Simply knowing that citizens are armed will curtail the most egregious of police behavior. The 2nd amendment isn't about going to war on a national scale, its about the last line of defense against petty local thugs with badges.


>I've never been clear why people think "guns" will protect them from a government that has massive technological and economic resources at their disposal.

Those economic resource, of course, were taken from the population. Cutting off the oxygen in this area, so to speak, might be far more effective than guns. Guns, as it happens, are what implicitly lay behind the government's ability to take your money.


Do you mean, "Let's not pay taxes" as a revolutionary tactic? Would that really work in the world of complex financial instruments, deficit spending, international aid, etc?

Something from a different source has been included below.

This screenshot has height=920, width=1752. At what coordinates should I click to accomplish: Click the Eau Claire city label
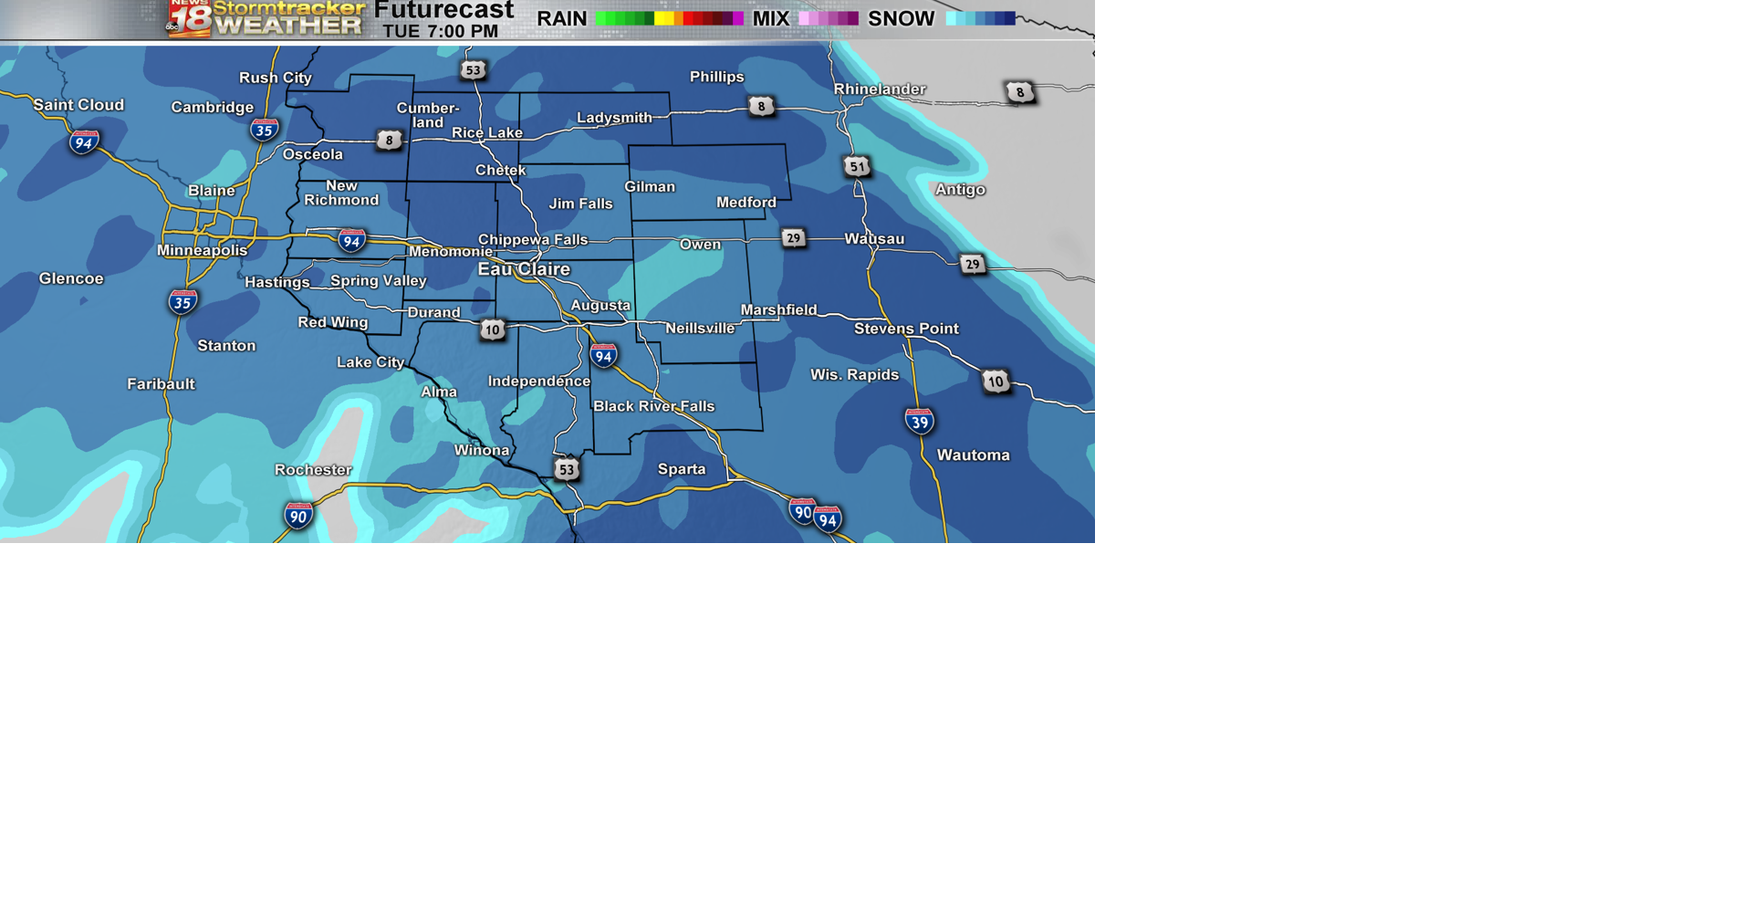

The implicit violence argument behind taxes never held a lot of water with me. I pay taxes because I like interstates, Pell grants, enforcement of certain federal regulations (environmental, labor, etc), among other things.


Do those other things include Farm Bill, foreign wars, Gitmo, interntional aid to all the various regimes that receive it...?


If the Farm Bill supported welfare, then yes. The others... not so much.

But those things aren't direct effects of taxes, they're the direct result of legislative and executive action that can be, in part, enabled by taxes. Let's not throw the baby out with the bathwater.


You're missing his point. You could have all the guns in the world but that isn't going to change the fact that Americans don't care they are being monitored and spied on. Including the vast majority of ardent supporters of the 2nd amendment.


Yes, but defend against what exactly? And when?

And even if it is so, would you rather way until it comes to such violence and massacre between the government and the population? You would really wait until US becomes another Syria?

His point was that if the gun defenders really cared that much about "freedoms", they'd help protect the 4th amendment and 1st amendment, too - right now.